Infine, “il presidente dell'Ics Gianfranco Schiavone afferma che i commenti che definiscono l'attuale situazione dei migranti a Trieste un'emergenza sono "fabbricati" perché "il numero di arrivi di migranti a Trieste è molto limitato. Le statistiche mostrano che Trieste accoglie una media di quattro richiedenti asilo al giorno. Lo Stato italiano non può dire che non riesce a trovare alloggio per quattro persone al giorno, ha affermato.”
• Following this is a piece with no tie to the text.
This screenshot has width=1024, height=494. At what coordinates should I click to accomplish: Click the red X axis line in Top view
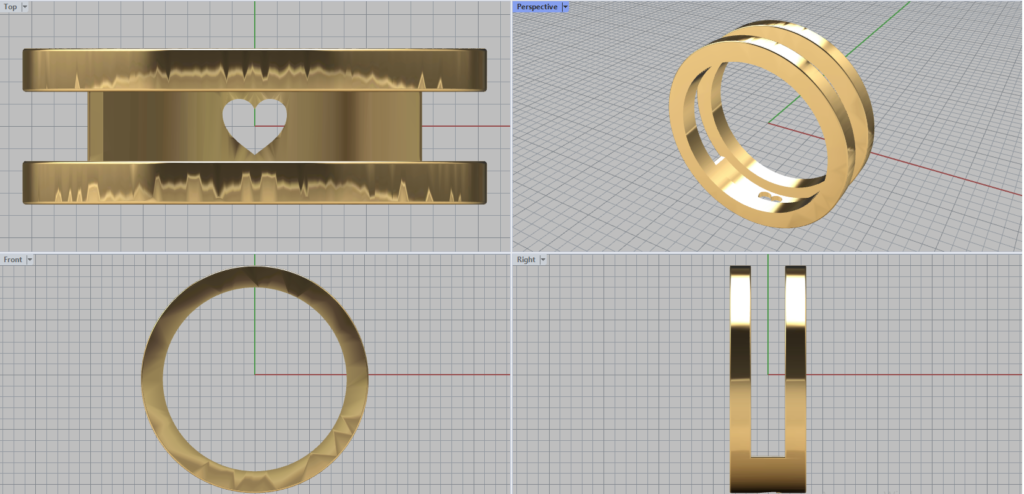(470, 126)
6. Le storie delle persone migranti arrivate dalla Libia
Con la stipulazione di un protocollo tra Governo e alcune associazioni umanitarie - in particolare Unhcr e le organizzazioni Arci, Comunità di Sant'Egidio, Federazione delle chiese evangeliche e Inmp - 97 persone sono arrivate in Italia dalla Libia.
“Nelle ultime settimane ho dormito in strada coi miei quattro figli senza avere da mangiare, non pensavo di farcela. Ma oggi per miracolo sono qui”. Aisha ha 30 anni ed è originaria della Repubblica Centrafricana. Per quattro anni ha vissuto nell’inferno dei centri di detenzione in Libia. Lì sono nati i suoi figli, il più piccolo ha sei mesi, il più grande tre”, riporta la giornalista Eleonora Camilli su Redattore Sociale. Aisha racconta di aver tentato più volte di attraversare il Mediterraneo in barca, ma ogni volta veniva riportata indietro dalle milizie libiche - che, ricordiamo, l’Italia finanzia proprio per questo tipo di operazioni.
"Il protocollo sottoscritto nel dicembre scorso prevede l’arrivo in totale di 1.500 rifugiati dalla Libia all’Italia nell’arco di tre anni. Stiamo spingendo perché si arrivi in maniera legale e faremo di tutto per andare avanti, conclude Laura Lega, capo dipartimento per le Libertà civili e immigrazione del ministero dell’Interno”.